[Exercise details] Reproduce every one of the rows below, changing nothing in any of them.
------ Material for this task ------
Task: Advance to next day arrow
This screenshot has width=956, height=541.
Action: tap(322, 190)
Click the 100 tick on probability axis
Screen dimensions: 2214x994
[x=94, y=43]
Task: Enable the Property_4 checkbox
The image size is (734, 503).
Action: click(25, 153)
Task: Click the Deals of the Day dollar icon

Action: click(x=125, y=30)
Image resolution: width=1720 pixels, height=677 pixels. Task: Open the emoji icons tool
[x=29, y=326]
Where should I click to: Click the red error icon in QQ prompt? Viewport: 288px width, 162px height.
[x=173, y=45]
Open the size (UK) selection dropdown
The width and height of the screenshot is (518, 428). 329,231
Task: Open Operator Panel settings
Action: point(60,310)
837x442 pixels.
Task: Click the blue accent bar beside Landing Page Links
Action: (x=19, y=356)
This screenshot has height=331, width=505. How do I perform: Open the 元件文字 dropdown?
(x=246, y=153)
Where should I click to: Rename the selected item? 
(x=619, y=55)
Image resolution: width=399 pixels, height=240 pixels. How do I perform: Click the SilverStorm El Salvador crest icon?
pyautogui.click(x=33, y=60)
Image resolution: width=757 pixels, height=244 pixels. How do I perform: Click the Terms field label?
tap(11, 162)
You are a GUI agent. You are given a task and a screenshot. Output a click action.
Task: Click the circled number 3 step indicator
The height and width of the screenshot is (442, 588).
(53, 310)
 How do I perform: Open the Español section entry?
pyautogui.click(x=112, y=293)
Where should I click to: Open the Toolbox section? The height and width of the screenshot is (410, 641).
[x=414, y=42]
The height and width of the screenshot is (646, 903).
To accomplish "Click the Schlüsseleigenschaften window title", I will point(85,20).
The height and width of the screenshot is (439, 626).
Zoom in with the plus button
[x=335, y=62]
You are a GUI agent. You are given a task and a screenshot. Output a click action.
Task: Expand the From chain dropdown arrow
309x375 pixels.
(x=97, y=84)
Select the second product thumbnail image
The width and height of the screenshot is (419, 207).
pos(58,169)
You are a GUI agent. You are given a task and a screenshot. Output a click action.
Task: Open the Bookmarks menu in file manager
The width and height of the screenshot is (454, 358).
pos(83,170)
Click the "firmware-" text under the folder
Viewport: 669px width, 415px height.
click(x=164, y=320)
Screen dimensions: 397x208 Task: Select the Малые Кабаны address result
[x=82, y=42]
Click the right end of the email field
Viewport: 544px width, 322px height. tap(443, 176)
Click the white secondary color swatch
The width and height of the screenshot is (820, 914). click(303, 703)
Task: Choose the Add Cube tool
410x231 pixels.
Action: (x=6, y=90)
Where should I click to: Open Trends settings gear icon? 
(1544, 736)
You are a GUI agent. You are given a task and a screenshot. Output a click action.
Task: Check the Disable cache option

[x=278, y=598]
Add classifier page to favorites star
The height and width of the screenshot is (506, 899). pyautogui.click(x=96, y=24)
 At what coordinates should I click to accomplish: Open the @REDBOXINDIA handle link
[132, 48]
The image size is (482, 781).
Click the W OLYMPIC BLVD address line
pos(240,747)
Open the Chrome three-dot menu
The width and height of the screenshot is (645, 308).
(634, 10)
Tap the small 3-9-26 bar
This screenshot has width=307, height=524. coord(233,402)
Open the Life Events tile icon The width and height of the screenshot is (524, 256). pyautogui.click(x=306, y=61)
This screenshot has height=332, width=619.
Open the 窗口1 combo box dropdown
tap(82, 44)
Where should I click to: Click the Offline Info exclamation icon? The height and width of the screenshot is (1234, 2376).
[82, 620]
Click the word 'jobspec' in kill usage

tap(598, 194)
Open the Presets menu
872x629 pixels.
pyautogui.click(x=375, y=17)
------
[Response for this exercise]
Task: Advance to next day arrow
This screenshot has width=956, height=541.
Action: tap(322, 190)
Click the 100 tick on probability axis
Screen dimensions: 2214x994
[x=94, y=43]
Task: Enable the Property_4 checkbox
The image size is (734, 503).
Action: click(25, 153)
Task: Click the Deals of the Day dollar icon

Action: click(x=125, y=30)
Image resolution: width=1720 pixels, height=677 pixels. Task: Open the emoji icons tool
[x=29, y=326]
Where should I click to: Click the red error icon in QQ prompt? Viewport: 288px width, 162px height.
[x=173, y=45]
Open the size (UK) selection dropdown
The width and height of the screenshot is (518, 428). 329,231
Task: Open Operator Panel settings
Action: point(60,310)
837x442 pixels.
Task: Click the blue accent bar beside Landing Page Links
Action: (x=19, y=356)
This screenshot has height=331, width=505. How do I perform: Open the 元件文字 dropdown?
(x=246, y=153)
Where should I click to: Rename the selected item? 
(x=619, y=55)
Image resolution: width=399 pixels, height=240 pixels. How do I perform: Click the SilverStorm El Salvador crest icon?
pyautogui.click(x=33, y=60)
Image resolution: width=757 pixels, height=244 pixels. How do I perform: Click the Terms field label?
tap(11, 162)
You are a GUI agent. You are given a task and a screenshot. Output a click action.
Task: Click the circled number 3 step indicator
The height and width of the screenshot is (442, 588).
(53, 310)
 How do I perform: Open the Español section entry?
pyautogui.click(x=112, y=293)
Where should I click to: Open the Toolbox section? The height and width of the screenshot is (410, 641).
[x=414, y=42]
The height and width of the screenshot is (646, 903).
To accomplish "Click the Schlüsseleigenschaften window title", I will point(85,20).
The height and width of the screenshot is (439, 626).
Zoom in with the plus button
[x=335, y=62]
You are a GUI agent. You are given a task and a screenshot. Output a click action.
Task: Expand the From chain dropdown arrow
309x375 pixels.
(x=97, y=84)
Select the second product thumbnail image
The width and height of the screenshot is (419, 207).
pos(58,169)
You are a GUI agent. You are given a task and a screenshot. Output a click action.
Task: Open the Bookmarks menu in file manager
The width and height of the screenshot is (454, 358).
pos(83,170)
Click the "firmware-" text under the folder
Viewport: 669px width, 415px height.
click(x=164, y=320)
Screen dimensions: 397x208 Task: Select the Малые Кабаны address result
[x=82, y=42]
Click the right end of the email field
Viewport: 544px width, 322px height. tap(443, 176)
Click the white secondary color swatch
The width and height of the screenshot is (820, 914). click(303, 703)
Task: Choose the Add Cube tool
410x231 pixels.
Action: (x=6, y=90)
Where should I click to: Open Trends settings gear icon? 
(1544, 736)
You are a GUI agent. You are given a task and a screenshot. Output a click action.
Task: Check the Disable cache option

[x=278, y=598]
Add classifier page to favorites star
The height and width of the screenshot is (506, 899). pyautogui.click(x=96, y=24)
 At what coordinates should I click to accomplish: Open the @REDBOXINDIA handle link
[132, 48]
The image size is (482, 781).
Click the W OLYMPIC BLVD address line
pos(240,747)
Open the Chrome three-dot menu
The width and height of the screenshot is (645, 308).
(634, 10)
Tap the small 3-9-26 bar
This screenshot has width=307, height=524. coord(233,402)
Open the Life Events tile icon The width and height of the screenshot is (524, 256). pyautogui.click(x=306, y=61)
This screenshot has height=332, width=619.
Open the 窗口1 combo box dropdown
tap(82, 44)
Where should I click to: Click the Offline Info exclamation icon? The height and width of the screenshot is (1234, 2376).
[82, 620]
Click the word 'jobspec' in kill usage

tap(598, 194)
Open the Presets menu
872x629 pixels.
pyautogui.click(x=375, y=17)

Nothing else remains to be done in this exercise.